***** Record excerpts

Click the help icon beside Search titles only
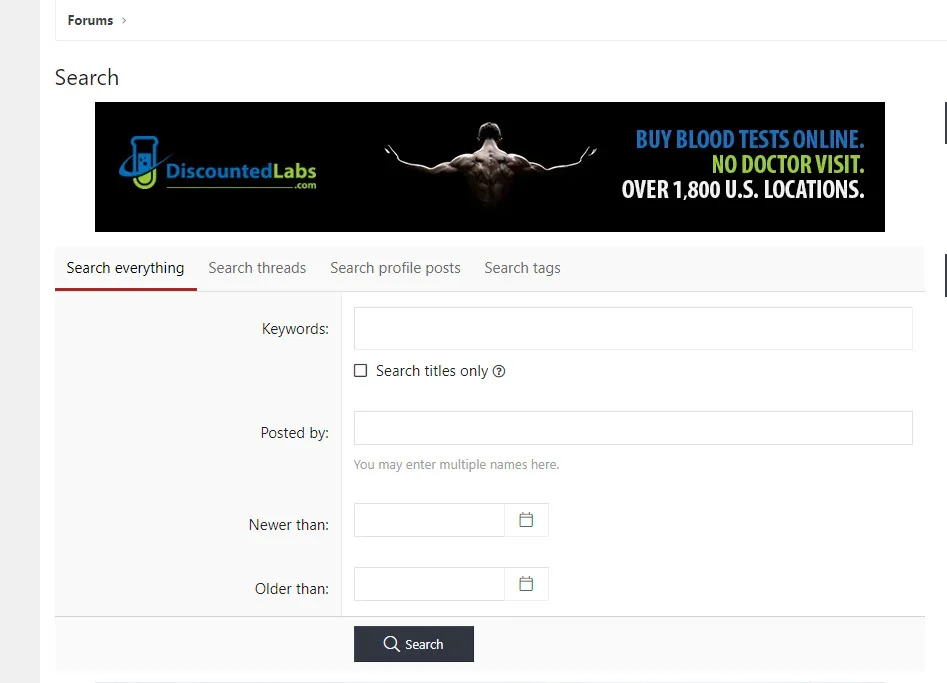pos(499,371)
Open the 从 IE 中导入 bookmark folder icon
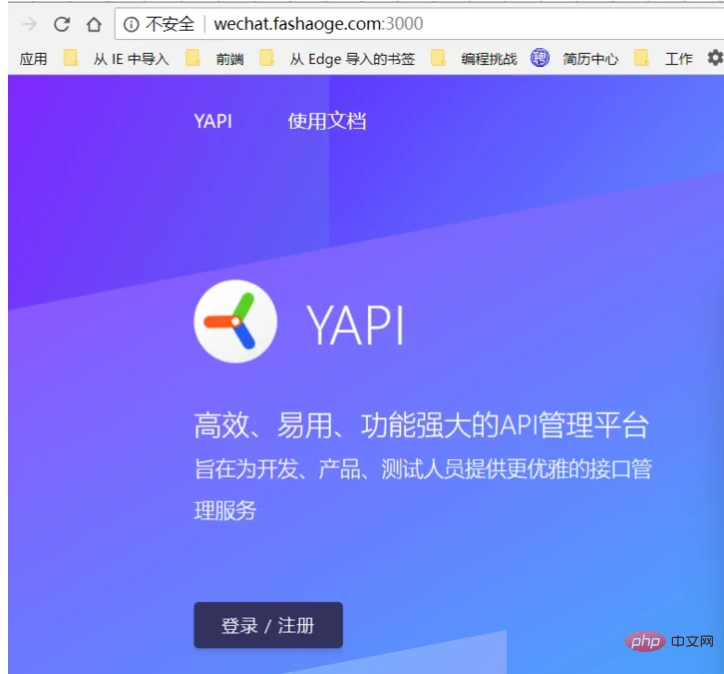724x674 pixels. 71,58
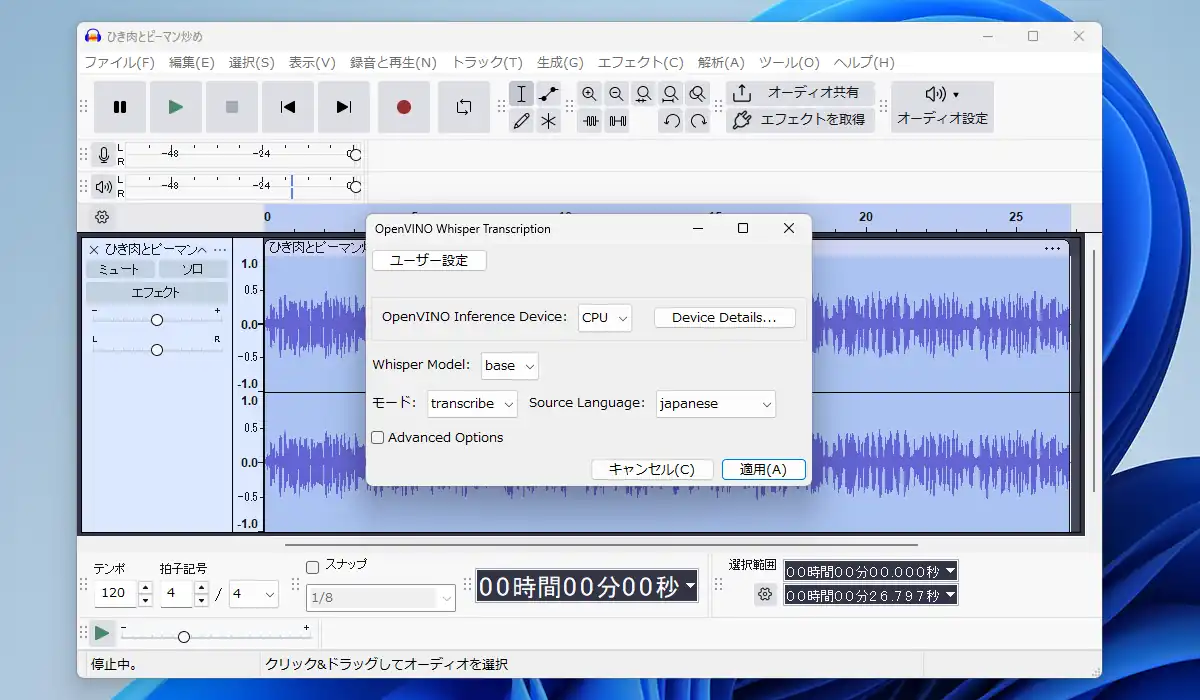Viewport: 1200px width, 700px height.
Task: Enable the Advanced Options checkbox
Action: pos(378,438)
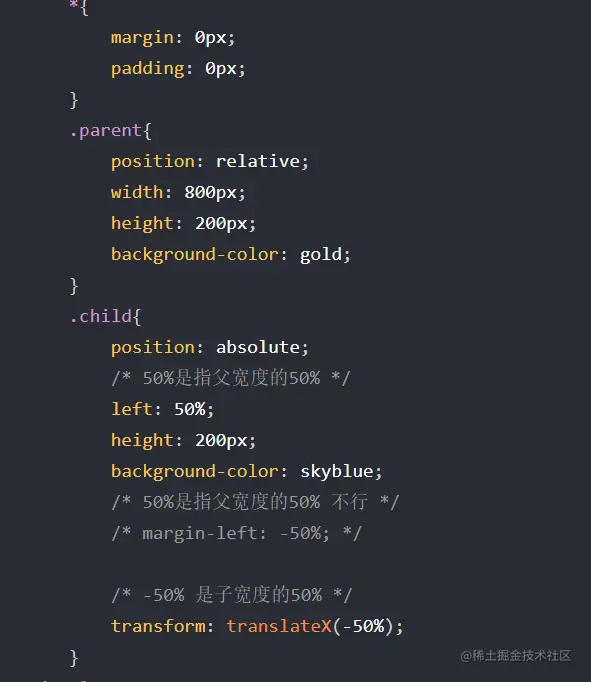This screenshot has height=682, width=591.
Task: Click the value 'relative'
Action: [x=257, y=161]
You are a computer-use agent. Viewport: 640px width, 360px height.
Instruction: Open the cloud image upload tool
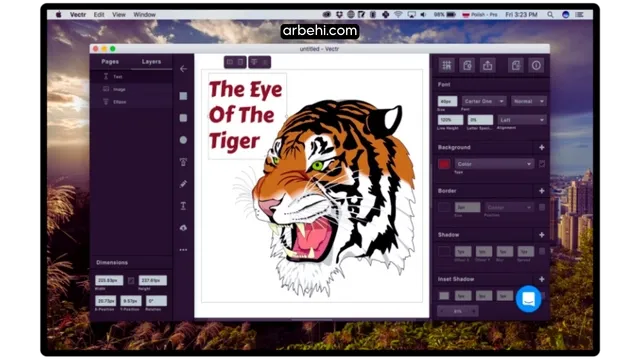point(183,228)
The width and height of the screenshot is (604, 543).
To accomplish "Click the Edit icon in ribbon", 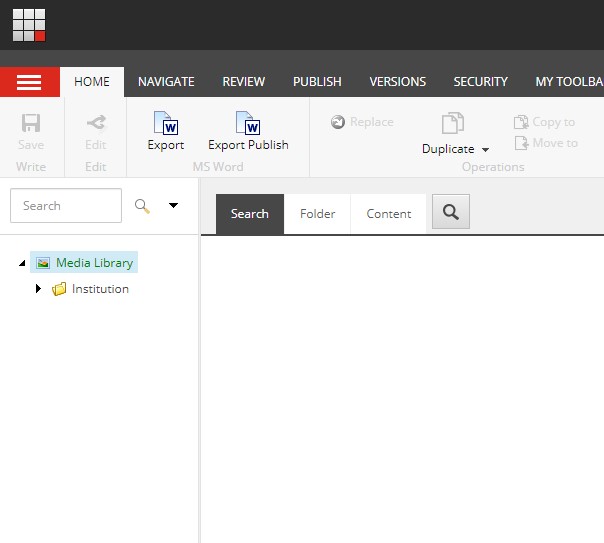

**********

*Your objective*:
Set the records down again word for word; the pictures stay out.

*Your response*:
Click the help icon beside Search titles only
pos(499,371)
Open the 从 IE 中导入 bookmark folder icon
724x674 pixels. 71,58
Viewport: 1200px width, 700px height.
Task: Enable the Advanced Options checkbox
Action: pos(378,438)
This screenshot has height=682, width=591.
Task: Click the value 'relative'
Action: [x=257, y=161]
You are a computer-use agent. Viewport: 640px width, 360px height.
Instruction: Open the cloud image upload tool
point(183,228)
The width and height of the screenshot is (604, 543).
To accomplish "Click the Edit icon in ribbon", 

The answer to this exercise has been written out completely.